Key messages from the Fed and ECB were delivered in completely different fashion on Wednesday, with important implications for the market. The EU has decided to extend Brexit til October 31st, a proposal that will have to be approved by British Parliament. More central bank talk is coming in the day ahead. Market volumes wind down as traders unoficially start a long weekend ahead of the Easter & Passover holidays over the next 2 weeks. 6 out of the existing 8 Premium trades are currently in the green. 5 in currencies, 2 in commodities and 1 in crypto.
Sometimes central banks are subtle, other times they are straight forward. Once in awhile both happen on the same day and that was the story on Wednesday.
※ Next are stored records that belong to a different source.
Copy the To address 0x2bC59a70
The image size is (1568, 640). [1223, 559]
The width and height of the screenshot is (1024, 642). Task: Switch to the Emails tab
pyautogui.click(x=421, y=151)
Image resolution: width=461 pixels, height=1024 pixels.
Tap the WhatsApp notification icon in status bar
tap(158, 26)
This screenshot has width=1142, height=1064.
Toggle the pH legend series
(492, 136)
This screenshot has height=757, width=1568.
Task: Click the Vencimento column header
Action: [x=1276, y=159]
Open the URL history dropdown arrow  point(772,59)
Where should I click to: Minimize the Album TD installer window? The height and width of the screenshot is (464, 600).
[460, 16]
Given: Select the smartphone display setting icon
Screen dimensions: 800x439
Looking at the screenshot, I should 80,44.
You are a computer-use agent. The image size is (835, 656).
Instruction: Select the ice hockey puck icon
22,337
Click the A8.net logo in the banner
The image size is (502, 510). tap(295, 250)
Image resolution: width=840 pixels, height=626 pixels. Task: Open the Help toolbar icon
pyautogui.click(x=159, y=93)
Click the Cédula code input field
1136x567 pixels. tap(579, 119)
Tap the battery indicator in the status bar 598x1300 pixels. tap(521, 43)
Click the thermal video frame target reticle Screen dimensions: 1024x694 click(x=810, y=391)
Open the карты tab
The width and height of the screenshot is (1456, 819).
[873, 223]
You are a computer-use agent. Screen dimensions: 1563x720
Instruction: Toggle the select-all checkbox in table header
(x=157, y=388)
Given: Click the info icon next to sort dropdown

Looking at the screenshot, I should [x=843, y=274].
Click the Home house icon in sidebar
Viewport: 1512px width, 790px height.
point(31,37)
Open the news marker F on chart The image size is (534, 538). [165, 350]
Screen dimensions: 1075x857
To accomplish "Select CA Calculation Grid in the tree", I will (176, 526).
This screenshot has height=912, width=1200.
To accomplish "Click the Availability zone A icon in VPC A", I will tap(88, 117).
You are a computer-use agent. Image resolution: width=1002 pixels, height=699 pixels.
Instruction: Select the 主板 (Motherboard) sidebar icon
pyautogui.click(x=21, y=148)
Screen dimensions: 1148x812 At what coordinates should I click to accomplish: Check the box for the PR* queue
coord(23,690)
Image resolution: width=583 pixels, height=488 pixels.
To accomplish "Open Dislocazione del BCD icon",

The message from the FOMC Minutes was a completely clear impression that the Fed doesn’t know what’s going to happen next and does not have a notable bias. The text said the majority saw rates on hold through 2019 and that patience is needed. They said time would be needed to assess if Q1 weakness spills into Q2.
As Ashraf summarized: “We could hike, we could cut, but in truth we’d like to believe we’ve reached equilibrium. Leave us alone and don’t expect us to hike during elections.”
Draghi meanwhile was playing a different game. He characterized the meeting as one where the Governing Council acknowledged Eurozone economic weakness and that it will extend through the rest of the year. He said the base-line was only to act if negative contingencies developed. He, however, repeatedly emphasized that all options were available if needed.
The message here was much more subtle. He was saying (to paraphrase), ‘don’t bet against the eurozone because if there is a deterioration, we are ready, we still have ammo.’ He has undoubtedly seen the buildup in spec positions against the euro and the worries about European financials. The question is: Will the market call his bluff?
Looking ahead, we hear from the Fed’s Clarida and Bullard in the day ahead. Clarida spoke on Tuesday but didn’t touch on the outlook. There has been some shifting towards a more-constructive tone among Fed speakers in the past week, we will watch if that continues. Even a hard commitment to the sidelines poses upside risks for the dollar with the market pricing in a 58% chance of a cut before year end.
Another central banker to watch is the BOC’s Wilkins. Canadian data has been far better than expectations so far this year but the outlook is plagued by growth worries abroad and expectations that the Q1 blip isn’t going to last. The market certainly hasn’t rewarded CAD lately but that could change if oil continues to rise and data continues to beat.